The Movement of Reform Judaism has been active in building a campaign to help refugees.
It has raised funds for charity but has also engaged in political lobbying of local councils to take in more Syrian refugees.
Campaigners and political activists too have been speaking out. Dan Judelson, who is a long-time campaigner from north London, organised a trip to Calais, filling a van full of clothing, blankets and other useful items to offer to refugees there. And there are many more examples of similar stories from the community in recent months.
He encourages Jewish people to help, “not only [because of] our own history, but also the Torah clearly states that we have an obligation to help vulnerable people.”
Film-maker Yoni Higgsmith compared the experience of Jews who escaped nazi Germany to Syrian refugees.
He added that “for refugees to leave all their belongings behind to face such peril in the hope of a livelihood, well, these people deserve our admiration and our help.”

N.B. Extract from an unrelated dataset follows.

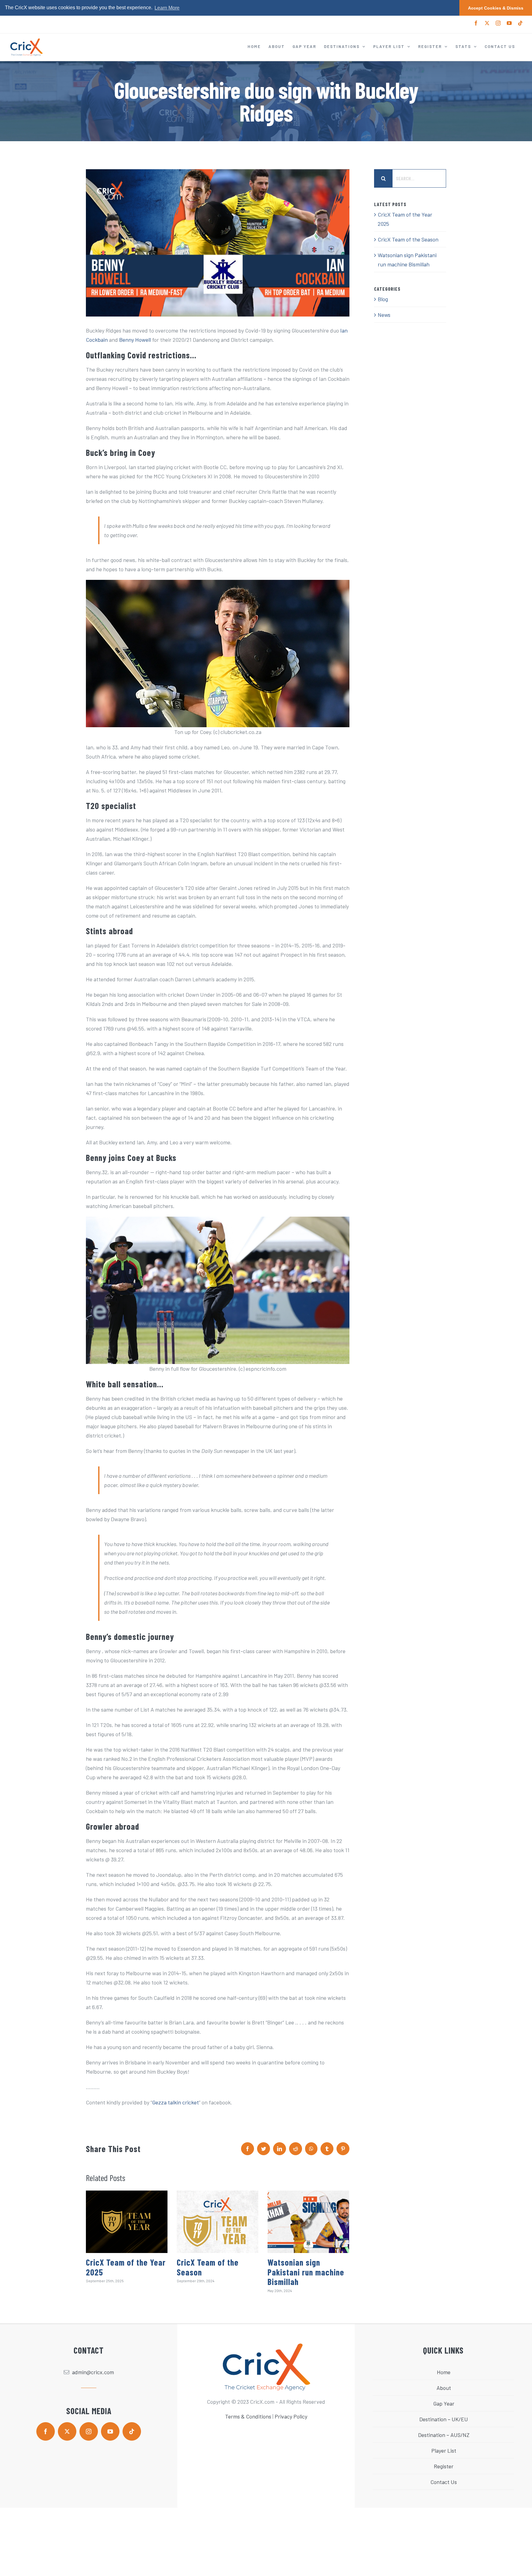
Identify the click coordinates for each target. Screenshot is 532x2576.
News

Members of the Union of Jewish Students (UJS) have also been active. UJS members tend to only campaign on pro-Israel issues, with many of them being Conservative voters.
Yet UJS members do not share David Cameron’s lack of compassion for refugees and have been active both in raising funds for charity and also in some political activity to help refugees.
This contradicts the right-wing bloggers’ stereotype that the Jewish community is opposed to allowing refugees into the country.
Some have suggested that the Jewish community is only concerned about crime and terrorism, that Jews are more in line with Ukip policy in opposing migration, especially from Muslim countries.
But this could not be further from the truth. For many of us it is heartbreaking that in 2016 there are still people living in refugee camps who are struggling to survive.
This feeling is not confined to Jews on the left, such as myself. It is shared by others who are non-political or even right-wing.
After decades, if not centuries, of learning about Jewish suffering, we all see similarities with the plight of Syrians and hence want to do what we can to help.
Of course it would be wrong to exaggerate. Some members of the Jewish community share David Cameron’s views on migrants and some even support Ukip’s position. But they are in the minority. Most share Jeremy Corbyn’s view that we must do far more to help those fleeing war and persecution in their home countries.
The refugee crisis has warmed much of the community to Corbyn after seeing pictures of him in Calais standing in solidarity with the people in those camps, particularly after Cameron’s criticism of Corbyn for wanting to help “a bunch of migrants.”
Jews in 2016 still feel the pain of World War II, even if that occured decades ago. So most Jews stand in solidarity with their fellow humans who had to flee war in Syria and now languish as refugees.